Tesseras

Phase 4: Encryption and Sealed Tesseras

2026-02-14

Some memories are not meant for everyone. A private journal, a letter to be opened in 2050, a family secret sealed until the grandchildren are old enough. Until now, every tessera on the network was open. Phase 4 changes that: Tesseras now encrypts private and sealed content with a hybrid cryptographic scheme designed to resist both classical and quantum attacks.

The principle remains the same — encrypt as little as possible. Public memories need availability, not secrecy. But when someone creates a private or sealed tessera, the content is now locked behind AES-256-GCM encryption with keys protected by a hybrid key encapsulation mechanism combining X25519 and ML-KEM-768. Both algorithms must be broken to access the content.

Saved data entries
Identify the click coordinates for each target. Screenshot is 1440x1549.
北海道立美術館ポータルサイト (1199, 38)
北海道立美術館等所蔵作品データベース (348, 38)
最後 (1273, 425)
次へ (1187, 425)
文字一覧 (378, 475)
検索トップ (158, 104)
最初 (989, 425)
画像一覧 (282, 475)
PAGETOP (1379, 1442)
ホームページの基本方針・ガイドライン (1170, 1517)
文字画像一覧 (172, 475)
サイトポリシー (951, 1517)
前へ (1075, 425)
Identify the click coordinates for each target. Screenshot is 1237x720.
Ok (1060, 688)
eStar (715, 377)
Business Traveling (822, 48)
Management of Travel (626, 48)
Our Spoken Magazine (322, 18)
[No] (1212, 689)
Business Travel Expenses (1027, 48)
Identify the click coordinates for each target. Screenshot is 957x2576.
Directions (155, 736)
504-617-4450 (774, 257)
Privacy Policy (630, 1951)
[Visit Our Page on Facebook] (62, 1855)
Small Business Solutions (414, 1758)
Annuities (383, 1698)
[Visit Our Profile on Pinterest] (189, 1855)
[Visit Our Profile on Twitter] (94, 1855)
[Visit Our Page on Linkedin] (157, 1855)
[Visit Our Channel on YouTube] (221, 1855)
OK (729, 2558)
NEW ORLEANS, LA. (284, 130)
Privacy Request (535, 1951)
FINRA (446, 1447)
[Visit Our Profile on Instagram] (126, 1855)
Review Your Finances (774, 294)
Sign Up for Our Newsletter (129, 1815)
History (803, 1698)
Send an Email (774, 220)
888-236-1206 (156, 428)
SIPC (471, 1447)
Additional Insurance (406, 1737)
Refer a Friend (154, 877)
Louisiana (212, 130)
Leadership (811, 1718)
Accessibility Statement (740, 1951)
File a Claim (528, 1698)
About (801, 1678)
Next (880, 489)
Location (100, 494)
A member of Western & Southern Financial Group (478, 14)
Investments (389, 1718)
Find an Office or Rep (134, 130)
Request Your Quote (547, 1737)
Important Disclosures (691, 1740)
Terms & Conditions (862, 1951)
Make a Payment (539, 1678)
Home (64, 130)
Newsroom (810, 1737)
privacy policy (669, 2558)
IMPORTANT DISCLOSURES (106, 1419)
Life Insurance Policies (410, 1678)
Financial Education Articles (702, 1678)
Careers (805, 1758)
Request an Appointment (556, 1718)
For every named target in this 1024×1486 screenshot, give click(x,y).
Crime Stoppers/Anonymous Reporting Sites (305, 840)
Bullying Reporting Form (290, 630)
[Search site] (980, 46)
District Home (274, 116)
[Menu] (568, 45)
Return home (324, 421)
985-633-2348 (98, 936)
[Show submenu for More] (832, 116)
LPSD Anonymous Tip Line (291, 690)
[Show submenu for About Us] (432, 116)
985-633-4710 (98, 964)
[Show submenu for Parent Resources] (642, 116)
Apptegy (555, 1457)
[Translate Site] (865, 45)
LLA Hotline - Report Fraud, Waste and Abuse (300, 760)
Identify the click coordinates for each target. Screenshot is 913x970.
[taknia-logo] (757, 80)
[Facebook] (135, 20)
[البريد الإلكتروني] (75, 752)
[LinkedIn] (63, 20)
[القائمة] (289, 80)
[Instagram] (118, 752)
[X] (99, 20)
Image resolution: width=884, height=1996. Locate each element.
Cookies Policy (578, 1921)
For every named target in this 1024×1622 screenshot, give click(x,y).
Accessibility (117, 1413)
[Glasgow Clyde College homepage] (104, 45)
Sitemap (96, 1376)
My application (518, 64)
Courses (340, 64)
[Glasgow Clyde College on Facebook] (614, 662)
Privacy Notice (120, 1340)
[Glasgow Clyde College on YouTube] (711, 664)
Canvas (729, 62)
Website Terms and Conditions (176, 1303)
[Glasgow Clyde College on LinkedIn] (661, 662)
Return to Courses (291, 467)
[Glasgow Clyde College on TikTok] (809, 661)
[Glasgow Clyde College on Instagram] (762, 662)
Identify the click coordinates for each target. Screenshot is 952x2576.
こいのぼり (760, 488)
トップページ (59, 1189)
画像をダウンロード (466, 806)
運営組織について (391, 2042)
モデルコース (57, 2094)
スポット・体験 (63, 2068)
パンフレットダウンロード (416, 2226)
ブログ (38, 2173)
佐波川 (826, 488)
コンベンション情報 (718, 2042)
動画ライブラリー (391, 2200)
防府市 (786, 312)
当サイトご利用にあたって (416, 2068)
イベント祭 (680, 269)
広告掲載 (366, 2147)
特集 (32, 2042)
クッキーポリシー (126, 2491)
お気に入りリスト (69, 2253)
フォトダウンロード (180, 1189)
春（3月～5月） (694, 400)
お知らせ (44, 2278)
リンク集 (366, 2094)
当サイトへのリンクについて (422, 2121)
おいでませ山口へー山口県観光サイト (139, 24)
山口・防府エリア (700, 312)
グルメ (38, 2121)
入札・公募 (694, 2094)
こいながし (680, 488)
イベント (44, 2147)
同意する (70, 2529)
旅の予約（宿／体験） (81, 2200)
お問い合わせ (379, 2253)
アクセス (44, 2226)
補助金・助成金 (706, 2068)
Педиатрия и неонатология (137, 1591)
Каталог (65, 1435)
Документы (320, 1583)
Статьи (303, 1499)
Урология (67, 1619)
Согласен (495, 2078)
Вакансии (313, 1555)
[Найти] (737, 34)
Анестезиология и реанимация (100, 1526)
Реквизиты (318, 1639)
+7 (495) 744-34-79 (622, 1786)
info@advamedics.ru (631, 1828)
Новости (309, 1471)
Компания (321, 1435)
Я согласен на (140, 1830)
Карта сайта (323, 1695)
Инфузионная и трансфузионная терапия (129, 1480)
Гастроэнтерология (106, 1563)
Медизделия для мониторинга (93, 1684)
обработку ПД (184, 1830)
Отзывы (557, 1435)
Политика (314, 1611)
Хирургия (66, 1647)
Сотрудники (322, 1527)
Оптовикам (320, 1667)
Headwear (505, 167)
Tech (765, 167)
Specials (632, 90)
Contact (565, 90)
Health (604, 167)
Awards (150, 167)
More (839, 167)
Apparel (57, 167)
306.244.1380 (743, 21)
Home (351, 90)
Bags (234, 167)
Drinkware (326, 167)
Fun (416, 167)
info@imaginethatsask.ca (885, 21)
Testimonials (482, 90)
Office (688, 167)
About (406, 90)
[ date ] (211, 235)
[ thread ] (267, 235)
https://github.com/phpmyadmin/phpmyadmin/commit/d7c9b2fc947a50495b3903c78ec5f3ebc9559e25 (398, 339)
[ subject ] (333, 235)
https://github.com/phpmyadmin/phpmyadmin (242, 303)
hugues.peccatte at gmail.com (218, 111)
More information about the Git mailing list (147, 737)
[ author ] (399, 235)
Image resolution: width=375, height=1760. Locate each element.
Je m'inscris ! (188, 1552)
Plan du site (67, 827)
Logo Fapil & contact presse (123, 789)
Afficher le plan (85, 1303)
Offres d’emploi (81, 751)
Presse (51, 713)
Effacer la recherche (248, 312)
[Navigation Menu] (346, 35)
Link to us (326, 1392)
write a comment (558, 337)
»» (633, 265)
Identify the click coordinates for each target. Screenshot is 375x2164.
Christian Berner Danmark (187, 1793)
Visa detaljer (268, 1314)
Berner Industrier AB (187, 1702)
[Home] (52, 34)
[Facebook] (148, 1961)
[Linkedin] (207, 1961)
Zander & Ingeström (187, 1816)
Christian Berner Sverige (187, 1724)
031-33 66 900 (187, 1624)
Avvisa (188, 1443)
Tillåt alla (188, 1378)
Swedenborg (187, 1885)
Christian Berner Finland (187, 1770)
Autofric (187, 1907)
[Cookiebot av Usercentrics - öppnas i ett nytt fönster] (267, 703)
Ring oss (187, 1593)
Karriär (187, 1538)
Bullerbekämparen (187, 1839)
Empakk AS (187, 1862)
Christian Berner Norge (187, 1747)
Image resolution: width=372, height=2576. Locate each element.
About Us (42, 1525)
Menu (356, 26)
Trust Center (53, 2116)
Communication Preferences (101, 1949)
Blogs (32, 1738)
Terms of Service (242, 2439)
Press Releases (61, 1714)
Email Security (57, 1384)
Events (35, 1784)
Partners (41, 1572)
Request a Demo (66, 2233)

### Prompt
Transcribe the Tesseras post between "The principle remains" and "access the content.", inclusive. Work only from the Tesseras post and leave the listing aside.

### Solution for this problem
The principle remains the same — encrypt as little as possible. Public memories need availability, not secrecy. But when someone creates a private or sealed tessera, the content is now locked behind AES-256-GCM encryption with keys protected by a hybrid key encapsulation mechanism combining X25519 and ML-KEM-768. Both algorithms must be broken to access the content.